* **Exercise**
State, as a bare number, how many lines below contain "breadcrumb".

[Material for this task — start]

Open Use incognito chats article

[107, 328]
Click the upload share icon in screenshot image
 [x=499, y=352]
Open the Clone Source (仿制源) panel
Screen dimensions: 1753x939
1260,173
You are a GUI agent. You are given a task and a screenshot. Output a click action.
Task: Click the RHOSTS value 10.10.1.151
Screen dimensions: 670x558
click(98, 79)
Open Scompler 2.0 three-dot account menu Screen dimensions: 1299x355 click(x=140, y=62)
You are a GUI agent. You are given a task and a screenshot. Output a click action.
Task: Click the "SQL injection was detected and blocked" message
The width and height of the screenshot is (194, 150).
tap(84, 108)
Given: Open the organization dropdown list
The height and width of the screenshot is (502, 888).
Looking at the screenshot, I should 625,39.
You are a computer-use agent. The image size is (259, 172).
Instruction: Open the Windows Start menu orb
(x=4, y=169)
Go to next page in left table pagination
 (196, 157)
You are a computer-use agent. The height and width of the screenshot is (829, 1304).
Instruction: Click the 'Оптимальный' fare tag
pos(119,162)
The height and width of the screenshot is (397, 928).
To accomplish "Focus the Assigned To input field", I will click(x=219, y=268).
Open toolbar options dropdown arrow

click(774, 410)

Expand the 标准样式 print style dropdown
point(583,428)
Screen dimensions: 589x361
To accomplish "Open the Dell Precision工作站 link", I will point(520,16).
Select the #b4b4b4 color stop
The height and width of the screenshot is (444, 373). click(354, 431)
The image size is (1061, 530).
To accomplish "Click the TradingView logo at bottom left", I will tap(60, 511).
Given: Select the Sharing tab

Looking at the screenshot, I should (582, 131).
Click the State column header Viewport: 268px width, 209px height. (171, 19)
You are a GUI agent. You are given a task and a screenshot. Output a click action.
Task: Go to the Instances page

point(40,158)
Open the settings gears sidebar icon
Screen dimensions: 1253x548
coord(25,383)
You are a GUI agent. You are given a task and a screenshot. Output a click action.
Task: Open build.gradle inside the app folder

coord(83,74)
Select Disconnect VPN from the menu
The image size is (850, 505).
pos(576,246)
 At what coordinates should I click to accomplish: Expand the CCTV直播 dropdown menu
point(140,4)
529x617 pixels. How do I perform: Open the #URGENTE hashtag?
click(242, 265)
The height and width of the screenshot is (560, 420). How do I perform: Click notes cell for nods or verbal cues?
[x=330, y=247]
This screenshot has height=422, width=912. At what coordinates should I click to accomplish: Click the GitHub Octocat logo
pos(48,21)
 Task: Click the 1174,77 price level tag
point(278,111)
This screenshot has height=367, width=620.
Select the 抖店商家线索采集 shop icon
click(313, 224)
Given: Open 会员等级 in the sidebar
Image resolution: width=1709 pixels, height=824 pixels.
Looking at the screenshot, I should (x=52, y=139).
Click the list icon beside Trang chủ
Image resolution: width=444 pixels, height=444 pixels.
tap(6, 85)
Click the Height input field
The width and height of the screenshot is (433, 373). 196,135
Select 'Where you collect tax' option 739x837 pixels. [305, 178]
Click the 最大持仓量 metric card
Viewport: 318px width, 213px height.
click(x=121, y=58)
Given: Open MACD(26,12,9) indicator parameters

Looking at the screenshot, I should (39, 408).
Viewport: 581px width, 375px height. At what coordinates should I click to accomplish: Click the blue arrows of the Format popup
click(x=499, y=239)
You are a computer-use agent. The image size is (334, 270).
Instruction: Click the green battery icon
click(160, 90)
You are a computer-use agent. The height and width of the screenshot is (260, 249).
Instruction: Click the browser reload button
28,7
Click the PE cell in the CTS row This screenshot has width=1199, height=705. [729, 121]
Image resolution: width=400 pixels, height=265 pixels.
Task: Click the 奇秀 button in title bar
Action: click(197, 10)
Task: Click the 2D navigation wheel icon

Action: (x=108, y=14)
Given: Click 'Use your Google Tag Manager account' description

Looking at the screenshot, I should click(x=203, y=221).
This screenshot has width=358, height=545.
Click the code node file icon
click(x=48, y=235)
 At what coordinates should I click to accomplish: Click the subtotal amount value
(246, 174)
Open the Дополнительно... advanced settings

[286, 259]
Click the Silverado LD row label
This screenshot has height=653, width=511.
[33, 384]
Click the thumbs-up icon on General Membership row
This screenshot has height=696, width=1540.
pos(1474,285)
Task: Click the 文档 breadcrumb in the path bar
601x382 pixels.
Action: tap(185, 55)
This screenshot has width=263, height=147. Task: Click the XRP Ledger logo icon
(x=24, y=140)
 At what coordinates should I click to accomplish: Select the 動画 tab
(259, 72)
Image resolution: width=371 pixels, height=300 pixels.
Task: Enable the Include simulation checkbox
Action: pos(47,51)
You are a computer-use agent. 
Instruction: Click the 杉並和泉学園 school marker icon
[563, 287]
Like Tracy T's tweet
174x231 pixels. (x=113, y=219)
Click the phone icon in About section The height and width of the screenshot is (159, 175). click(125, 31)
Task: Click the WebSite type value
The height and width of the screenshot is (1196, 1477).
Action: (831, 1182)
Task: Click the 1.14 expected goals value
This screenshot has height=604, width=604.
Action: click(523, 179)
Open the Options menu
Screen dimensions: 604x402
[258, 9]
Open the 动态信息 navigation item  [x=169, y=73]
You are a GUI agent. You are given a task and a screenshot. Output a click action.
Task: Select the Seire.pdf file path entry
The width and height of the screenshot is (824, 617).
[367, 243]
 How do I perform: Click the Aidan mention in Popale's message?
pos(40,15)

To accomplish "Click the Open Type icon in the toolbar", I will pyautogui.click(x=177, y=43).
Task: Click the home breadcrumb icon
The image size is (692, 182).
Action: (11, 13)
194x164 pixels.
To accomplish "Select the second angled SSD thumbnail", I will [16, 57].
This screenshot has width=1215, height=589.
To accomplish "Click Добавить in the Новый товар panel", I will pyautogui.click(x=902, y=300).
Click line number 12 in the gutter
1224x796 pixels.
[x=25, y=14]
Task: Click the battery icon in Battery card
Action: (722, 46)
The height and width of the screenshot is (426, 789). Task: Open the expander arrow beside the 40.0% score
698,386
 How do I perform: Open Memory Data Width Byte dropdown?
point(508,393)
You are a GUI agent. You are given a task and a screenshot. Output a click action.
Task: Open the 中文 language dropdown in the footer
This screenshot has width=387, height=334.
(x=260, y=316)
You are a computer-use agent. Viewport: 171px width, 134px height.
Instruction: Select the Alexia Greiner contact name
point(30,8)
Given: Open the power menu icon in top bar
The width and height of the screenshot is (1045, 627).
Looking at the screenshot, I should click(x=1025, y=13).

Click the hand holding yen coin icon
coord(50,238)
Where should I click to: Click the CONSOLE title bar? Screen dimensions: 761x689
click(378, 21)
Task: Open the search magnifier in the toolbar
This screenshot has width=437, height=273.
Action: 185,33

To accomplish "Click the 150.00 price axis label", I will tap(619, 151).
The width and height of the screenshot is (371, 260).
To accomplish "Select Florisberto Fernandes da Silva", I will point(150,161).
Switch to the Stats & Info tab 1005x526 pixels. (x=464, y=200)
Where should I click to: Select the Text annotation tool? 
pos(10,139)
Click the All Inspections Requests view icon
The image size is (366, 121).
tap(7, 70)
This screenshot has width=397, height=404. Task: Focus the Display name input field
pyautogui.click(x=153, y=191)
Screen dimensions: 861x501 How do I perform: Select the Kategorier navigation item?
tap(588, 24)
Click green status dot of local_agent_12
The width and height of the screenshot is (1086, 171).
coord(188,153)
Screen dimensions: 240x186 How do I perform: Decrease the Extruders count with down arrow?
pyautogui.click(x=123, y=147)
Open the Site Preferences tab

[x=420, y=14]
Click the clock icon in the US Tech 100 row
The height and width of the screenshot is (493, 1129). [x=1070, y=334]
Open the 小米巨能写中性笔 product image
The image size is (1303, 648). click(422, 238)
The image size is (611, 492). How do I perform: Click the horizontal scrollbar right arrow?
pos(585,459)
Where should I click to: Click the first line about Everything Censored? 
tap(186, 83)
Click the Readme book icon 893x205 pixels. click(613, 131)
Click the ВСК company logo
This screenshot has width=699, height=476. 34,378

[Material for this task — finish]

* **Exercise result**
2